Wanneer huurster door de vloer op de begane grond van de huurwoning zakt, stelt zij verhuurster aansprakelijk voor de schade die zij door dat voorval zal lijden. Verhuurster laat onderzoek doen naar de oorzaak: er blijkt sprake te zijn van vochtproblemen, houtaantasting en een ongezond binnenklimaat door schimmels, met name de gevreesde huiszwam.

De casus

Verhuurster laat de woning renoveren en de houten vloeren vervangen door betonnen vloeren. Zij biedt huurster hulp en compensatie, en ook een andere woning voor de duur van de renovatie. Na de terugkeer van huurster in de woning worden bij onderzoek geen schadelijke schimmels meer aangetroffen, maar huurster verhuist toch liever naar een andere huurwoning. Zij stelt vervolgens verhuurster opnieuw aansprakelijk, via de kantonrechter, voor de materiële en immateriële schade die door het gebrek is veroorzaakt. Huurster is blootgesteld aan schadelijke schimmels, vocht en stank, en heeft daardoor (blijvende) lichamelijke klachten gekregen en allergieën ontwikkeld. Zo heeft de longarts vastgesteld dat huurster lijdt aan hyperreactiviteit, waarbij de schimmels een belangrijke rol kunnen spelen. Wat het medisch verslag van de longarts betreft, stelt verhuurster dat daaruit niet blijkt van schade aan de gezondheid van huurster. Andere relevante stukken heeft huurster in dat verband niet verstrekt. Verhuurster ontkent niet dat het vochtprobleem in de woning een gebrek opleverde, maar acht zich niet aansprakelijk voor schade, omdat het gebrek is verholpen zodra zij ervan op de hoogte raakte. De kantonrechter concludeert dat het gebrek inderdaad niet aan verhuurster is toe te rekenen. Maar, zelfs als zou dat wel het geval zijn, dan nog is het enkele rapport van de longarts onvoldoende bewijs voor de gestelde schade, aldus de rechter. De materiële schade aan meubilair is evenmin onderbouwd, zodat alle vorderingen van huurster worden afgewezen. Zij gaat daarom in beroep.

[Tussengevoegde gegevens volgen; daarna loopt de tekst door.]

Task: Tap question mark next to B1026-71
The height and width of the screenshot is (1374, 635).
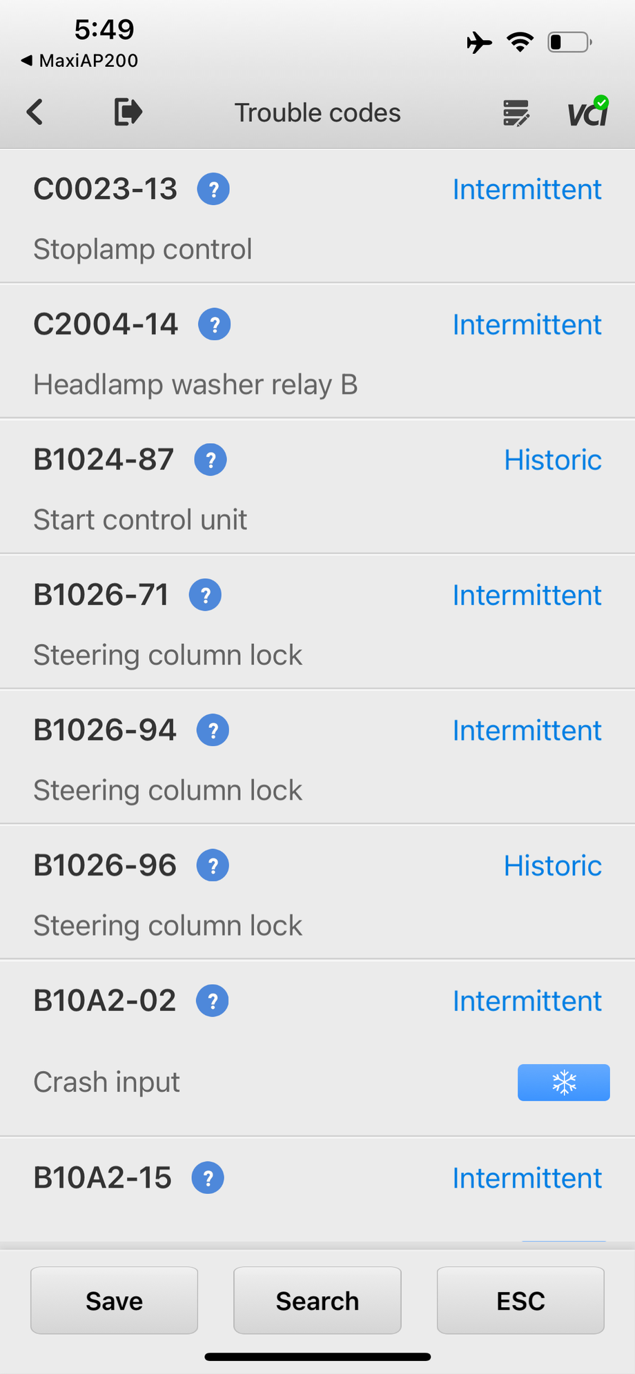Action: click(x=205, y=595)
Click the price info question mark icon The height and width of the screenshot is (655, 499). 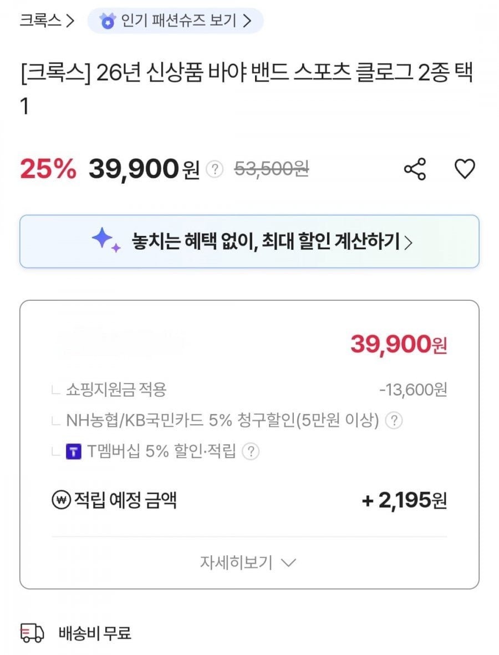pyautogui.click(x=215, y=169)
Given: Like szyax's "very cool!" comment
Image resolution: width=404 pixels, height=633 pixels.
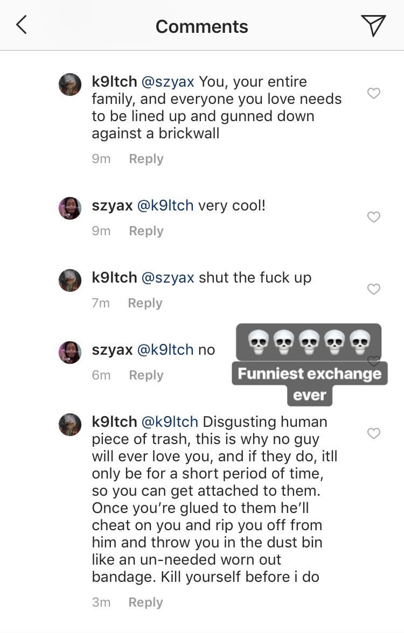Looking at the screenshot, I should tap(373, 217).
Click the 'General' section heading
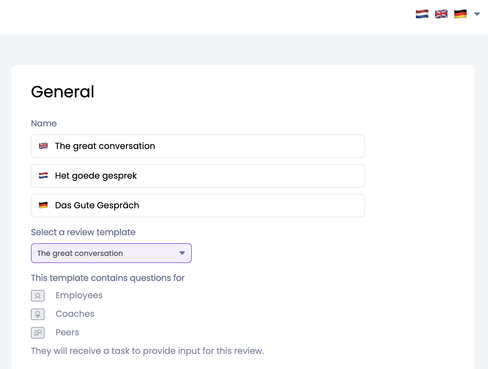The height and width of the screenshot is (369, 488). pos(62,92)
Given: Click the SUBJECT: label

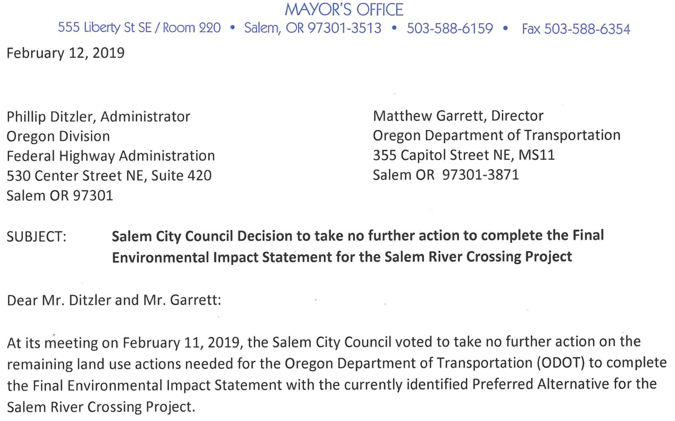Looking at the screenshot, I should point(36,237).
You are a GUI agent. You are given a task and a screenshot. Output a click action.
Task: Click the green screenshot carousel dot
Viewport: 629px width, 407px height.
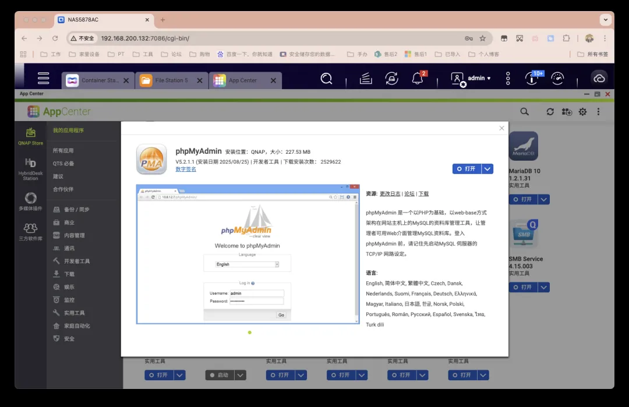point(249,332)
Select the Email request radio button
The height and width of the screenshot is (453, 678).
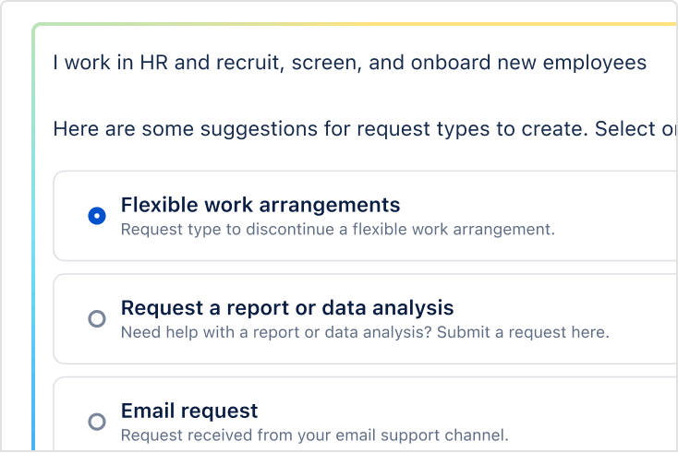coord(97,422)

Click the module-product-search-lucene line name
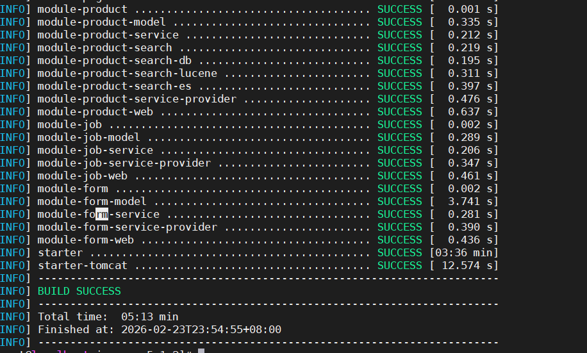pos(127,73)
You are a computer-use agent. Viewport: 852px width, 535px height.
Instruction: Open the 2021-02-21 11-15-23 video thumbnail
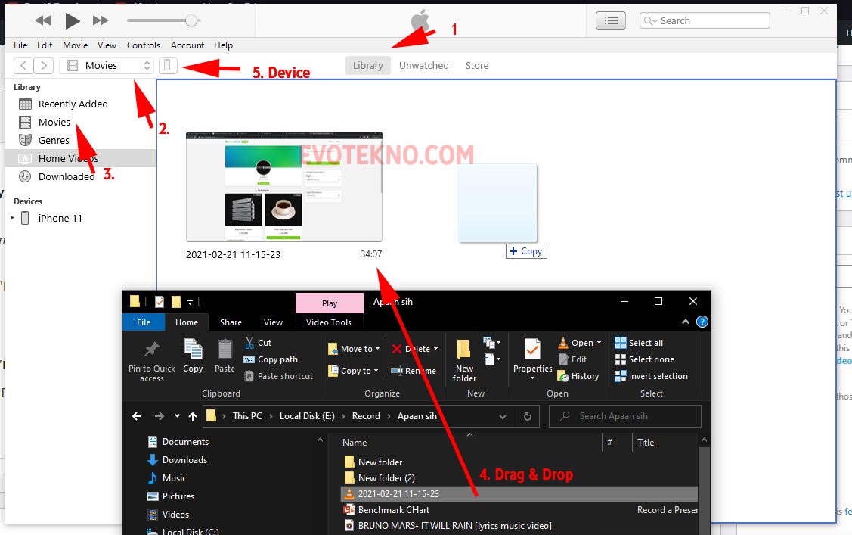point(283,187)
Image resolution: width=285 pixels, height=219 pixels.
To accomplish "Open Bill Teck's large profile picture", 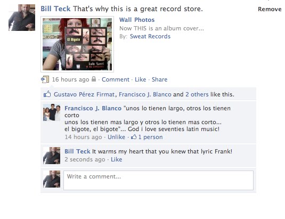I will pos(22,18).

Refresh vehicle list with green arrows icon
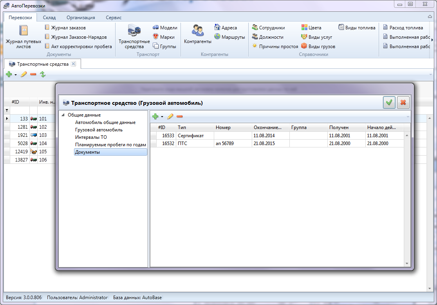tap(43, 74)
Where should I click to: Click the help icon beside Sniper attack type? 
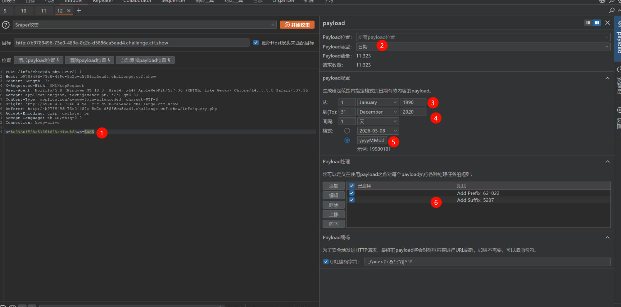click(x=6, y=25)
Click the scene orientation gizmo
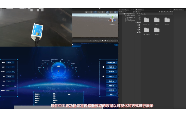This screenshot has width=186, height=117. click(112, 19)
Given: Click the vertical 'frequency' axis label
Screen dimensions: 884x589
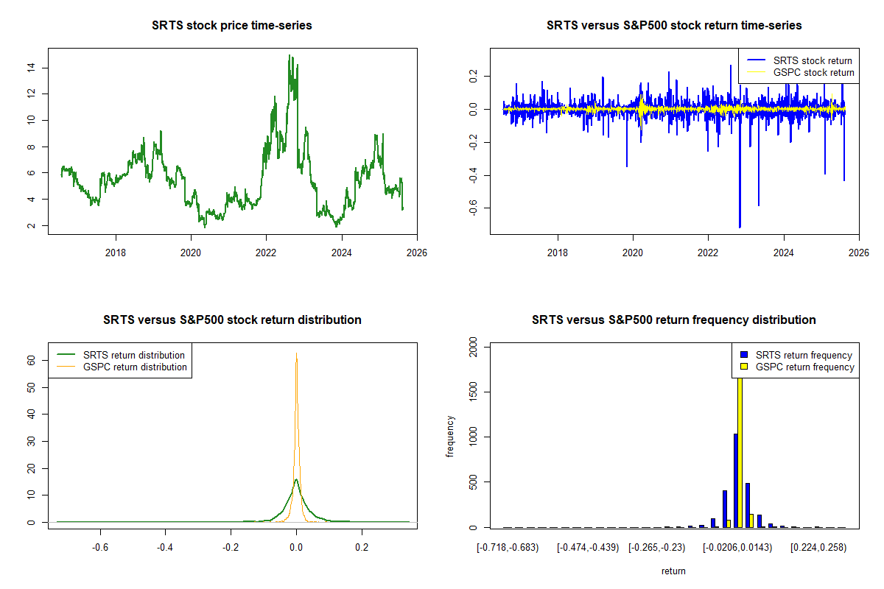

Het oordeel van de rechter

Ervan uitgaande dat er schade is, dan is die schade mogelijk veroorzaakt door het gebrek zelf, of door onrechtmatig handelen van verhuurster. Beide aspecten kunnen tot aansprakelijkheid van verhuurster leiden, overweegt het hof. Is dat hier het geval? Het gebrek is na aanvang van de huurovereenkomst ontstaan. In dat geval is verhuurster alleen voor de gevolgen daarvan aansprakelijk als het gebrek aan de schuld van verhuurster te wijten is. Dat is hier niet zo, concludeert het hof, en dus is verhuurster op die grond niet aansprakelijk. Wat het mogelijke onrechtmatig handelen van verhuurster aangaat, is het volgende van belang. Verhuurster is in beginsel aansprakelijk voor het gebrek en de gevolgen ervan, als zich een gevaar heeft verwezenlijkt. Het is dus de vraag of zich een gevaar heeft verwezenlijkt. De schimmelvorming heeft tot een ongezondheid binnenklimaat geleid en de longarts acht het aannemelijk dat dit voor de hyperreactiviteit van huurster van belang is geweest. Daarmee is echter niet gezegd dat huurster ook daadwerkelijk gezondheidsschade heeft opgelopen. Dat blijkt namelijk niet uit het onderzoek en andere stukken heeft huurster niet overgelegd. Daarom kan niet worden geconcludeerd dat zich bij huurster een uit het gebrek voortvloeiend gevaar heeft verwezenlijkt. Het hof komt tot dezelfde conclusie als de kantonrechter: de vorderingen van huurster kunnen niet worden toegewezen. (Uitspraak Gerechtshof ‘s-Hertogenbosch van 18 juni 2013, ECLI:NL:GHSHE:2013:2632)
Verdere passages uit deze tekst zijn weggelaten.